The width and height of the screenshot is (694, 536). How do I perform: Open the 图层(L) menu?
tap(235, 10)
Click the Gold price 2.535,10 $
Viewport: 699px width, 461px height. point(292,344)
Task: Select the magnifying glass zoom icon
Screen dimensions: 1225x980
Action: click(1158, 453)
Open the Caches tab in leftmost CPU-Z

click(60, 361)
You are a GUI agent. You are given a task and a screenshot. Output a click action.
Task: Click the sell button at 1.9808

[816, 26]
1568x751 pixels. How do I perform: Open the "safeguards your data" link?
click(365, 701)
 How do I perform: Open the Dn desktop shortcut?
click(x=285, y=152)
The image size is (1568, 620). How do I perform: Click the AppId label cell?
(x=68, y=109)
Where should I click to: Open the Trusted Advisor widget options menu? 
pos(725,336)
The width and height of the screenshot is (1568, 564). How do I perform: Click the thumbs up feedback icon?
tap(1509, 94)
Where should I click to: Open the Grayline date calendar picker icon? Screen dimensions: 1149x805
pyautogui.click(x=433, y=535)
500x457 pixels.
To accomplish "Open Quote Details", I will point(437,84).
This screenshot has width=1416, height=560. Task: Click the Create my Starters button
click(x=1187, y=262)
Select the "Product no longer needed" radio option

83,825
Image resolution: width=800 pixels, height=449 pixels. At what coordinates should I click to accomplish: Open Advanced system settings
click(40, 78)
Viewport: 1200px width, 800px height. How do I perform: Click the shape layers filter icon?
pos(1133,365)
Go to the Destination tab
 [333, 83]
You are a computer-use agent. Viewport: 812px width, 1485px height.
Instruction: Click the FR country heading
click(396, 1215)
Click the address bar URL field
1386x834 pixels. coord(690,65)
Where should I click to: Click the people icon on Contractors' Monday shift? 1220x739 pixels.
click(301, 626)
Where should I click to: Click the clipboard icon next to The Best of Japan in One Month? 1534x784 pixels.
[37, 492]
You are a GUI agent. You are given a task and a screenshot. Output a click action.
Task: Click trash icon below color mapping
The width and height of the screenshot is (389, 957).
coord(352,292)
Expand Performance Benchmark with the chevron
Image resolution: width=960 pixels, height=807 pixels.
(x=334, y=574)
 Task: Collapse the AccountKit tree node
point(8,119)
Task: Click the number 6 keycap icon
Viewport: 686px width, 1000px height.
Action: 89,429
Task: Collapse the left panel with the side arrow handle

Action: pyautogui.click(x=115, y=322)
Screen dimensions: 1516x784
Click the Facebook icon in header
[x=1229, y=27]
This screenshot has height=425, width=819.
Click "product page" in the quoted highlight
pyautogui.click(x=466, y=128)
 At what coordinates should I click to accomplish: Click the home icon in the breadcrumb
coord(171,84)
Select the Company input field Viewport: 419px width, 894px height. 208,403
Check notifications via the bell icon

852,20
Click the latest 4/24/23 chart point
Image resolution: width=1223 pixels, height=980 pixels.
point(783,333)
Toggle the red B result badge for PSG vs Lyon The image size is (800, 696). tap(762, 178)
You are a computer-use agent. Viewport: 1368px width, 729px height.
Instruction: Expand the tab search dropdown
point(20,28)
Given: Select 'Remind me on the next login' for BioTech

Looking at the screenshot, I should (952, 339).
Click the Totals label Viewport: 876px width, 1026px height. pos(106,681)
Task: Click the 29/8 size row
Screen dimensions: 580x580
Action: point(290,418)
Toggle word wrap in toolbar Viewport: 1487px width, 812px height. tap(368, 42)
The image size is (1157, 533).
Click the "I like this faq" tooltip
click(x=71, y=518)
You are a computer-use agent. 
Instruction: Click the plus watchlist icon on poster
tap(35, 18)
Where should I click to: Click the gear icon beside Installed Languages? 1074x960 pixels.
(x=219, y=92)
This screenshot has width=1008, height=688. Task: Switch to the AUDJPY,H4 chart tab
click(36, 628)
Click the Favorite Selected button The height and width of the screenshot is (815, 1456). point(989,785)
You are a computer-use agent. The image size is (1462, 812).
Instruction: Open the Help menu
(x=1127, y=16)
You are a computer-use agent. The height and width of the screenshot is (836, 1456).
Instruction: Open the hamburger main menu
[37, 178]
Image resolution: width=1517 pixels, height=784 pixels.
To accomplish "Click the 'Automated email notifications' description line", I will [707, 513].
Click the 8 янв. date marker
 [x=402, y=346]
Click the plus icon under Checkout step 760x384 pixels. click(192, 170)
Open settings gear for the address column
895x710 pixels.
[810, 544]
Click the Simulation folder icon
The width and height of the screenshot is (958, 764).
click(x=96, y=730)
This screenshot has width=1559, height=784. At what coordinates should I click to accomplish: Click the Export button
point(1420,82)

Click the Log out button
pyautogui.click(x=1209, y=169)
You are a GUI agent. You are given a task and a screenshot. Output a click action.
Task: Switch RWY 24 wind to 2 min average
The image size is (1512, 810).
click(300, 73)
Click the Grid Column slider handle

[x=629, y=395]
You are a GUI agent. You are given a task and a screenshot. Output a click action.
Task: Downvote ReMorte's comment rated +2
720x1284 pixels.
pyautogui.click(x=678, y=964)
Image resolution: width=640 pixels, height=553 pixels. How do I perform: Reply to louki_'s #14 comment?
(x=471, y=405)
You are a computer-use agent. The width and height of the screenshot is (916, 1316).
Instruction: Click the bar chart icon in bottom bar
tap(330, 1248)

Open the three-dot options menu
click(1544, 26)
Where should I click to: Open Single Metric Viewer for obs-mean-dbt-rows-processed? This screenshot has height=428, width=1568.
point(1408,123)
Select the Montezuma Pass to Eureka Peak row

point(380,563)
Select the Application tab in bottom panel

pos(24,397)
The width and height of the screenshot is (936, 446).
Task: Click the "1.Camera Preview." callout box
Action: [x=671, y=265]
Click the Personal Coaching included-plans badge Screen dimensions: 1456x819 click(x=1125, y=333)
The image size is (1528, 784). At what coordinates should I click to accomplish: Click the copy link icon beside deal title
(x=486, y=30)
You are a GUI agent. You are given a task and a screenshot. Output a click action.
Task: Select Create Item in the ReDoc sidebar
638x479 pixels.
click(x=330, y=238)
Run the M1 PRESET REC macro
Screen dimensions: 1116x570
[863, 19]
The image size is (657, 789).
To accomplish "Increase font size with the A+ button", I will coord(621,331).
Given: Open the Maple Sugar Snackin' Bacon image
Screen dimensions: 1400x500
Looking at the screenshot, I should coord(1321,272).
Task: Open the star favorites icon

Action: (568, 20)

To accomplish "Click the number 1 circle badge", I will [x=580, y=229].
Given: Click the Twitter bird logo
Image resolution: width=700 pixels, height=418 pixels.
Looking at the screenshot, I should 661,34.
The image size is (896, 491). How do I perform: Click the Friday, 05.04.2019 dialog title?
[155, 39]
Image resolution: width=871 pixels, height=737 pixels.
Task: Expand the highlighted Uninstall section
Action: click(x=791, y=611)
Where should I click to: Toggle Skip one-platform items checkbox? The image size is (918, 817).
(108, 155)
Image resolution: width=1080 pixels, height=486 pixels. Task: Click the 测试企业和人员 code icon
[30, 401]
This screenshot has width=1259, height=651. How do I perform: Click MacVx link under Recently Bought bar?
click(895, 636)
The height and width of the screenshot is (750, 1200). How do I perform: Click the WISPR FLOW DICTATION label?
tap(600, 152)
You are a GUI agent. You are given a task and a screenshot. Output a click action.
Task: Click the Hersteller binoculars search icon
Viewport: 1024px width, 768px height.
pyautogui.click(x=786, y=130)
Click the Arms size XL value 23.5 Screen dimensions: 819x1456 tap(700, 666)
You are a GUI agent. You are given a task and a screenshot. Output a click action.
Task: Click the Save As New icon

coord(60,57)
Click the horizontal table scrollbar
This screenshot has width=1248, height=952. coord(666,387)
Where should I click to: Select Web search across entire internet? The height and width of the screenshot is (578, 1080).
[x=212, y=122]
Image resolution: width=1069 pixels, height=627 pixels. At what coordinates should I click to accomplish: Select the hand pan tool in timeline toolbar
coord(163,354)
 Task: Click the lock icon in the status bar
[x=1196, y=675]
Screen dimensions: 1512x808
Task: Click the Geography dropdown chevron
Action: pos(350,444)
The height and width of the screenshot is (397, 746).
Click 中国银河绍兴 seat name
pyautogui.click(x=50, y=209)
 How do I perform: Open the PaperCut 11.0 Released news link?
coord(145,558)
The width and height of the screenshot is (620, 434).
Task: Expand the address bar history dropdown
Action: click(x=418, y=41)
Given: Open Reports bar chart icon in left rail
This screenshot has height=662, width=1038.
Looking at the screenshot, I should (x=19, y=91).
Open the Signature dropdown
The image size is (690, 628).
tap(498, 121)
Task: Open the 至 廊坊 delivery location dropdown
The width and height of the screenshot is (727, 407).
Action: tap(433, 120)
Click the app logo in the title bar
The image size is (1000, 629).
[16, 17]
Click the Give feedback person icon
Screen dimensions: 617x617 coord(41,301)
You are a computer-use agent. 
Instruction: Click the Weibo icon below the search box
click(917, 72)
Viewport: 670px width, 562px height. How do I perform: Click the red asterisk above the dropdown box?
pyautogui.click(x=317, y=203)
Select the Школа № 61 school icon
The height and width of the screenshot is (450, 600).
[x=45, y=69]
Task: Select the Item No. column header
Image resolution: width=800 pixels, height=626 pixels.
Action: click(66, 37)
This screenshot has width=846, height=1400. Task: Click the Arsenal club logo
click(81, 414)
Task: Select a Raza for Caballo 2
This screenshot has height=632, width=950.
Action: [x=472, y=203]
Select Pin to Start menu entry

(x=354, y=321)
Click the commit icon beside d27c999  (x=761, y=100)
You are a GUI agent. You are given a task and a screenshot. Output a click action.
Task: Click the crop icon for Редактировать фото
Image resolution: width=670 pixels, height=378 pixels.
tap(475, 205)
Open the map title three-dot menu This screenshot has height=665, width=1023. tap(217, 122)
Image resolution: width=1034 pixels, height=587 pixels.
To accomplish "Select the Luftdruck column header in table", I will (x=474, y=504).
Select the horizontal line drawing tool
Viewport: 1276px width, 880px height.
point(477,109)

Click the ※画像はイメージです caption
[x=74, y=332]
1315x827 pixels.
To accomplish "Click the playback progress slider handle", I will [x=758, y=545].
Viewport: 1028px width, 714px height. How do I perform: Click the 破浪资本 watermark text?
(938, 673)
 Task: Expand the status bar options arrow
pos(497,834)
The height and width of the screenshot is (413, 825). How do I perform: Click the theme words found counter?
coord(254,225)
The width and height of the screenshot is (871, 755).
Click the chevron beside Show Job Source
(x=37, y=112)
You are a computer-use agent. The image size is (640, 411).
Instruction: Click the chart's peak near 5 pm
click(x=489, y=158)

□ □ □

■ **What you need to do**
Read through the records above and copy the lines that contain "number".

■ **Answer space**
Task: Click the number 6 keycap icon
To accomplish "Click the number 1 circle badge", I will [x=580, y=229].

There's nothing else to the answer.